■ WHAT YOU SHOULD DO
Could the data below be copied exactly, minus the pictures?

Stored data
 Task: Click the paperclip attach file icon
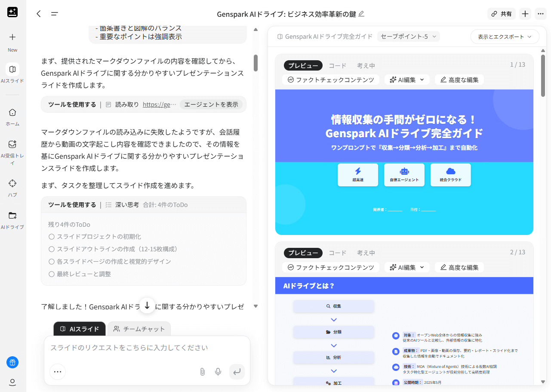click(202, 372)
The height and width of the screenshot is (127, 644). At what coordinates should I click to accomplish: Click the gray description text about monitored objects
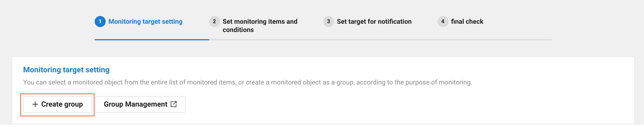247,82
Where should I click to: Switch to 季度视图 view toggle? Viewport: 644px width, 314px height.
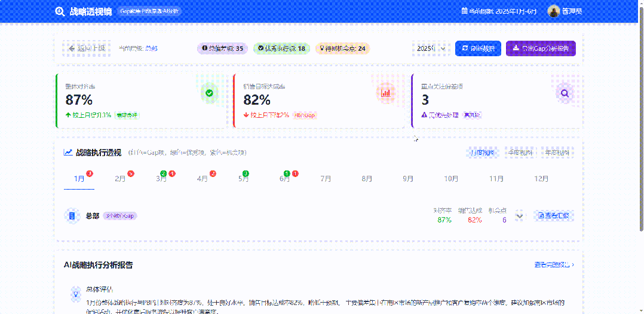pos(519,153)
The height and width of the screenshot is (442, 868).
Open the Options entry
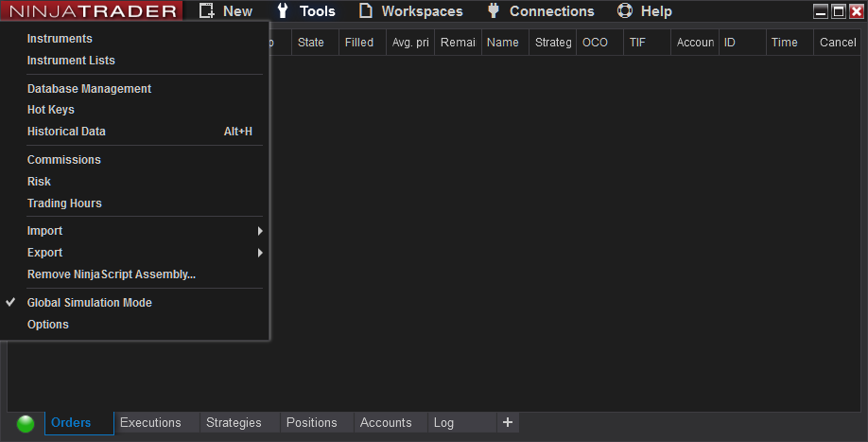point(48,325)
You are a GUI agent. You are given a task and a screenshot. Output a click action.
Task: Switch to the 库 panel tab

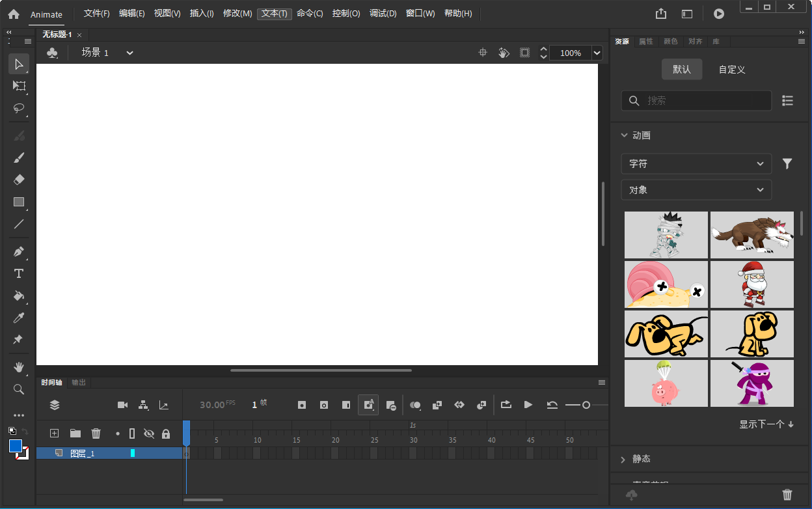[716, 41]
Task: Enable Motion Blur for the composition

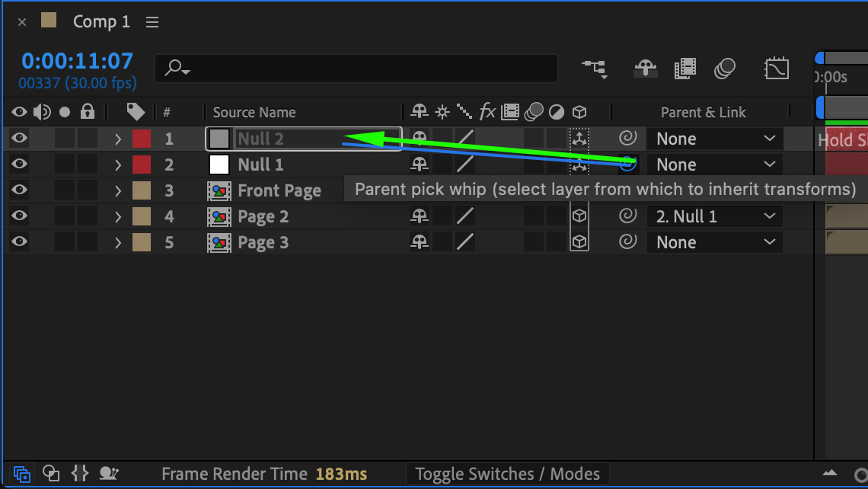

■ SOLVED PROBLEM
 Task: Click the paperclip attach file icon
click(202, 372)
The height and width of the screenshot is (127, 644). At what coordinates should I click to accomplish: Click the gray description text about monitored objects
247,82
Where should I click to: Switch to 季度视图 view toggle? Viewport: 644px width, 314px height.
pos(519,153)
The height and width of the screenshot is (442, 868).
Open the Options entry
point(48,325)
You are a GUI agent. You are given a task and a screenshot. Output a click action.
Task: Switch to the 库 panel tab

[716, 41]
Task: Enable Motion Blur for the composition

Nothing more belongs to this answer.